UI-Ins: Enhancing GUI Grounding with Multi-Perspective Instruction as Reasoning
Abstract
GUI grounding, which maps natural-language instructions to actionable UI elements, is a core capability of GUI agents. Prior work largely treats instructions as a static proxy for user intent, overlooking the impact of instruction diversity on grounding performance. Through a careful investigation of existing grounding datasets, we find a 23.3\% flaw rate in their instructions and show that inference-time exploitation of instruction diversity yields up to a 76\% relative performance improvement. In this paper, we introduce the "Instruction as Reasoning" paradigm, treating instructions as dynamic analytical pathways that offer distinct perspective and enabling the model to select the most effective pathway during reasoning.

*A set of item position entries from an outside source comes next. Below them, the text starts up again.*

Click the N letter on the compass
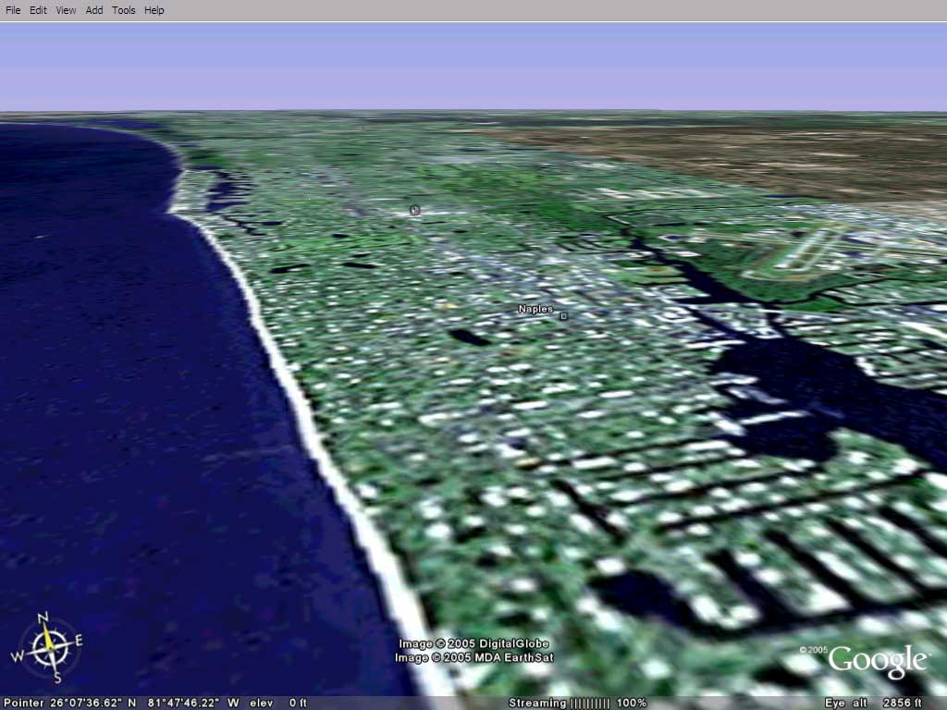Viewport: 947px width, 710px height. tap(42, 618)
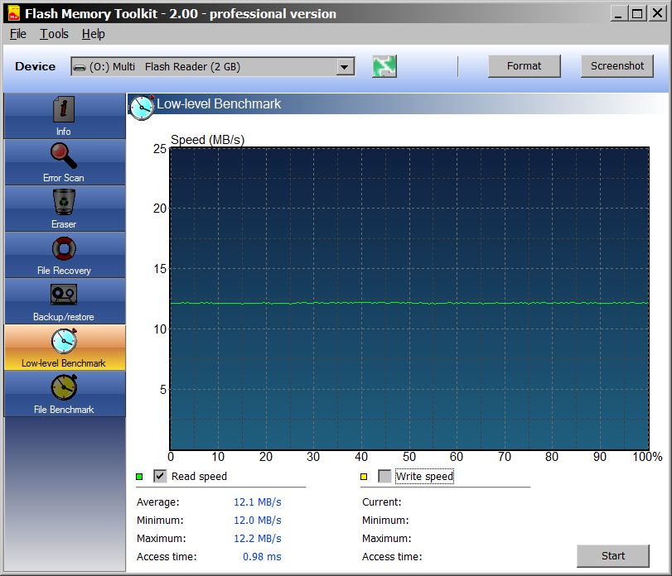672x576 pixels.
Task: Open the Backup/restore tool
Action: click(x=64, y=301)
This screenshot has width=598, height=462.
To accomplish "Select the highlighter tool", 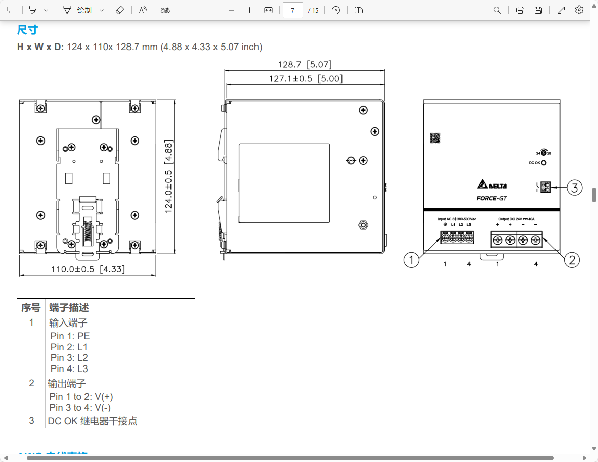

To achieve this, we propose a two-stage training framework: supervised fine-tuning (SFT) on synthesized, diverse instructions to instill multi-perspective reasoning, followed by reinforcement learning (RL) to optimize pathway selection and composition. Our resulting models, UI-Ins-7B and UI-Ins-32B, achieve state-of-the-art results on five challenging benchmarks and exhibit emergent reasoning, selectively composing and synthesizing novel instruction pathways at inference. In particular, UI-Ins-32B attains the best grounding accuracy: 87.3\% on UI-I2E-Bench and 84.9\% on MMBench-GUI L2, besides, UI-Ins-7B yields superior agent performance, achieving a 66.1\% success rate on the AndroidWorld. All code, data, and models will be publicly released.